#### Task brief:
Produce the same data once more, line for line.

+++++

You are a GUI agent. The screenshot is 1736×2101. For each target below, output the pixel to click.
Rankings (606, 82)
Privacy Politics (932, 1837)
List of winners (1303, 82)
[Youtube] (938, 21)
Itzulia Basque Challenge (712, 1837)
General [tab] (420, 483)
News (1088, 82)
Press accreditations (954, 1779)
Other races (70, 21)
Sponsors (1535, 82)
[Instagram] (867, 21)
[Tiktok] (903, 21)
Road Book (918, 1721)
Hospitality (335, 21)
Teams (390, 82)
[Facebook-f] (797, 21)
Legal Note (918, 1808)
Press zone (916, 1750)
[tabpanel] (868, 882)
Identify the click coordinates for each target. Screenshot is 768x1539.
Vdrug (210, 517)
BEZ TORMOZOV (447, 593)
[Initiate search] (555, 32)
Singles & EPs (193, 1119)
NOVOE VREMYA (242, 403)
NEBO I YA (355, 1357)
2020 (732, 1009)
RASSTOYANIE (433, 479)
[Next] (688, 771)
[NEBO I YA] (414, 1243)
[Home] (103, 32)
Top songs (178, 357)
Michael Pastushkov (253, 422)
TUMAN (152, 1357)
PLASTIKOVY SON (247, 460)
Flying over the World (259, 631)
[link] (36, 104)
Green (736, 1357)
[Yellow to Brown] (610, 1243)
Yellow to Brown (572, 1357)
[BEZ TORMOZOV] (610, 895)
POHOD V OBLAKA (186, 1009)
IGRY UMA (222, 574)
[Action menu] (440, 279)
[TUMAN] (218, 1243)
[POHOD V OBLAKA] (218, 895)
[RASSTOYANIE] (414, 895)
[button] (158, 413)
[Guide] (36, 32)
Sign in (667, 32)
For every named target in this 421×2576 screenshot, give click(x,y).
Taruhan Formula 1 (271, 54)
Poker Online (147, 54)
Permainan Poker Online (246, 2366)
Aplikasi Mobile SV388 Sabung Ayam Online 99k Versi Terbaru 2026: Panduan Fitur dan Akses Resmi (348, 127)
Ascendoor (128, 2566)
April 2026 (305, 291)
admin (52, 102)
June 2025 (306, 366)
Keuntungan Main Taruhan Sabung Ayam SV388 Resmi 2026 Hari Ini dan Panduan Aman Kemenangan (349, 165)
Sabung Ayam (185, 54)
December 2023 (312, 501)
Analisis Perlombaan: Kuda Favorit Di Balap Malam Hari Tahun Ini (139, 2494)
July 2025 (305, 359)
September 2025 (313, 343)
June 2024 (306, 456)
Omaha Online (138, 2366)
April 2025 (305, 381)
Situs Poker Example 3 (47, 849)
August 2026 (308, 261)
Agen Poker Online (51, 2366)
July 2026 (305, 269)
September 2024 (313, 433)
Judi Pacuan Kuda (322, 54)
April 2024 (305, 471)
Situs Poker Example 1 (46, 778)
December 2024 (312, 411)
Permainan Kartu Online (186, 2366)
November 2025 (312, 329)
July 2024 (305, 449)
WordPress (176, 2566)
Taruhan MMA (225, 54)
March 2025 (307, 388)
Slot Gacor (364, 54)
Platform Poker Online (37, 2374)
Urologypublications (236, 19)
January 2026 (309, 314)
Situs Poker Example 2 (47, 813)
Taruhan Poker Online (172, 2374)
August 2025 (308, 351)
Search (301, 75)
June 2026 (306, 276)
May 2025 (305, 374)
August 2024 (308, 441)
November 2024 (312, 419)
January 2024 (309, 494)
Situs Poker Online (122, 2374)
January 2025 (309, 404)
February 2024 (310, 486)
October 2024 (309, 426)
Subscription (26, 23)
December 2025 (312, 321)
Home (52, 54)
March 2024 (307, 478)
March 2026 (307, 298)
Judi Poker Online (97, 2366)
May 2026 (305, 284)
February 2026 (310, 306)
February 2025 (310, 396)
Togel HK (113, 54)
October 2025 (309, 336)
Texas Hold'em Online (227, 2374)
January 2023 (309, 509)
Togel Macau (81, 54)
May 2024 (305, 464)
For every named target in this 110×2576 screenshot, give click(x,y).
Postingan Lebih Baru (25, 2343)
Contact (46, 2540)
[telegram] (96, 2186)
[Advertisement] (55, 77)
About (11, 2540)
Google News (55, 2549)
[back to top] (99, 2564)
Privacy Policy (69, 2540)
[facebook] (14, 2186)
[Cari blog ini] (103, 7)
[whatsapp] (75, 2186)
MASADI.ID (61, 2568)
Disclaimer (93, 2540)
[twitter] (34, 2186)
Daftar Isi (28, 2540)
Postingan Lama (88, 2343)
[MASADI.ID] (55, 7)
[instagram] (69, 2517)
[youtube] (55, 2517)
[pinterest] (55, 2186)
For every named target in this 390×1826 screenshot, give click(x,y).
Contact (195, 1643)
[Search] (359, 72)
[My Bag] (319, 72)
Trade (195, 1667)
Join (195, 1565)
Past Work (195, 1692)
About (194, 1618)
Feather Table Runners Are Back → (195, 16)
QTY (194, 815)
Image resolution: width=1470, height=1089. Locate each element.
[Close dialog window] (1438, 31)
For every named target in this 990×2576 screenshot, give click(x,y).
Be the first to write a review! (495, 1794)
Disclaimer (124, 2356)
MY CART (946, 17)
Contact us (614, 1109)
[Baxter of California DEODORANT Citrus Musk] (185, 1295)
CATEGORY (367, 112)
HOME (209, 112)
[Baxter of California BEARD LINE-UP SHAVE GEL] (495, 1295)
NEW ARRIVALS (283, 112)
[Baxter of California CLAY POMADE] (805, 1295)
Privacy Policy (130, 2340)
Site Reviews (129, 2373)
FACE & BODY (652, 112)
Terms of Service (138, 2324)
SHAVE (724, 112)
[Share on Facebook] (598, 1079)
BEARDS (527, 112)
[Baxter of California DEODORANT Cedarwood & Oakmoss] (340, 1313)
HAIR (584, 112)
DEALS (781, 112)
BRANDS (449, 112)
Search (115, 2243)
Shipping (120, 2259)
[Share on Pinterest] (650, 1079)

+++++

#### Problem solution:
You are a GUI agent. The screenshot is 1736×2101. For each target below, output the pixel to click.
Rankings (606, 82)
Privacy Politics (932, 1837)
List of winners (1303, 82)
[Youtube] (938, 21)
Itzulia Basque Challenge (712, 1837)
General [tab] (420, 483)
News (1088, 82)
Press accreditations (954, 1779)
Other races (70, 21)
Sponsors (1535, 82)
[Instagram] (867, 21)
[Tiktok] (903, 21)
Road Book (918, 1721)
Hospitality (335, 21)
Teams (390, 82)
[Facebook-f] (797, 21)
Legal Note (918, 1808)
Press zone (916, 1750)
[tabpanel] (868, 882)
Identify the click coordinates for each target. Screenshot is 768x1539.
Vdrug (210, 517)
BEZ TORMOZOV (447, 593)
[Initiate search] (555, 32)
Singles & EPs (193, 1119)
NOVOE VREMYA (242, 403)
NEBO I YA (355, 1357)
2020 (732, 1009)
RASSTOYANIE (433, 479)
[Next] (688, 771)
[NEBO I YA] (414, 1243)
[Home] (103, 32)
Top songs (178, 357)
Michael Pastushkov (253, 422)
TUMAN (152, 1357)
PLASTIKOVY SON (247, 460)
Flying over the World (259, 631)
[link] (36, 104)
Green (736, 1357)
[Yellow to Brown] (610, 1243)
Yellow to Brown (572, 1357)
[BEZ TORMOZOV] (610, 895)
POHOD V OBLAKA (186, 1009)
IGRY UMA (222, 574)
[Action menu] (440, 279)
[TUMAN] (218, 1243)
[POHOD V OBLAKA] (218, 895)
[RASSTOYANIE] (414, 895)
[button] (158, 413)
[Guide] (36, 32)
Sign in (667, 32)
For every named target in this 421×2576 screenshot, give click(x,y).
Taruhan Formula 1 (271, 54)
Poker Online (147, 54)
Permainan Poker Online (246, 2366)
Aplikasi Mobile SV388 Sabung Ayam Online 99k Versi Terbaru 2026: Panduan Fitur dan Akses Resmi (348, 127)
Ascendoor (128, 2566)
April 2026 (305, 291)
admin (52, 102)
June 2025 (306, 366)
Keuntungan Main Taruhan Sabung Ayam SV388 Resmi 2026 Hari Ini dan Panduan Aman Kemenangan (349, 165)
Sabung Ayam (185, 54)
December 2023 (312, 501)
Analisis Perlombaan: Kuda Favorit Di Balap Malam Hari Tahun Ini (139, 2494)
July 2025 (305, 359)
September 2025 (313, 343)
June 2024 (306, 456)
Omaha Online (138, 2366)
April 2025 (305, 381)
Situs Poker Example 3 (47, 849)
August 2026 (308, 261)
Agen Poker Online (51, 2366)
July 2026 (305, 269)
September 2024 (313, 433)
Judi Pacuan Kuda (322, 54)
April 2024 (305, 471)
Situs Poker Example 1 (46, 778)
December 2024 (312, 411)
Permainan Kartu Online (186, 2366)
November 2025 (312, 329)
July 2024 (305, 449)
WordPress (176, 2566)
Taruhan MMA (225, 54)
March 2025 (307, 388)
Slot Gacor (364, 54)
Platform Poker Online (37, 2374)
Urologypublications (236, 19)
January 2026 (309, 314)
Situs Poker Example 2 (47, 813)
Taruhan Poker Online (172, 2374)
August 2025 (308, 351)
Search (301, 75)
June 2026 (306, 276)
May 2025 (305, 374)
August 2024 (308, 441)
November 2024 (312, 419)
January 2024 (309, 494)
Situs Poker Online (122, 2374)
January 2025 (309, 404)
February 2024 (310, 486)
October 2024 (309, 426)
Subscription (26, 23)
December 2025 (312, 321)
Home (52, 54)
March 2024 (307, 478)
March 2026 (307, 298)
Judi Poker Online (97, 2366)
May 2026 (305, 284)
February 2026 (310, 306)
February 2025 (310, 396)
Togel HK (113, 54)
October 2025 (309, 336)
Texas Hold'em Online (227, 2374)
January 2023 (309, 509)
Togel Macau (81, 54)
May 2024 (305, 464)
For every named target in this 110×2576 screenshot, give click(x,y).
Postingan Lebih Baru (25, 2343)
Contact (46, 2540)
[telegram] (96, 2186)
[Advertisement] (55, 77)
About (11, 2540)
Google News (55, 2549)
[back to top] (99, 2564)
Privacy Policy (69, 2540)
[facebook] (14, 2186)
[Cari blog ini] (103, 7)
[whatsapp] (75, 2186)
MASADI.ID (61, 2568)
Disclaimer (93, 2540)
[twitter] (34, 2186)
Daftar Isi (28, 2540)
Postingan Lama (88, 2343)
[MASADI.ID] (55, 7)
[instagram] (69, 2517)
[youtube] (55, 2517)
[pinterest] (55, 2186)
For every named target in this 390×1826 screenshot, give click(x,y).
Contact (195, 1643)
[Search] (359, 72)
[My Bag] (319, 72)
Trade (195, 1667)
Join (195, 1565)
Past Work (195, 1692)
About (194, 1618)
Feather Table Runners Are Back → (195, 16)
QTY (194, 815)
Image resolution: width=1470, height=1089. Locate each element.
[Close dialog window] (1438, 31)
For every named target in this 990×2576 screenshot, give click(x,y).
Be the first to write a review! (495, 1794)
Disclaimer (124, 2356)
MY CART (946, 17)
Contact us (614, 1109)
[Baxter of California DEODORANT Citrus Musk] (185, 1295)
CATEGORY (367, 112)
HOME (209, 112)
[Baxter of California BEARD LINE-UP SHAVE GEL] (495, 1295)
NEW ARRIVALS (283, 112)
[Baxter of California CLAY POMADE] (805, 1295)
Privacy Policy (130, 2340)
Site Reviews (129, 2373)
FACE & BODY (652, 112)
Terms of Service (138, 2324)
SHAVE (724, 112)
[Share on Facebook] (598, 1079)
BEARDS (527, 112)
[Baxter of California DEODORANT Cedarwood & Oakmoss] (340, 1313)
HAIR (584, 112)
DEALS (781, 112)
BRANDS (449, 112)
Search (115, 2243)
Shipping (120, 2259)
[Share on Pinterest] (650, 1079)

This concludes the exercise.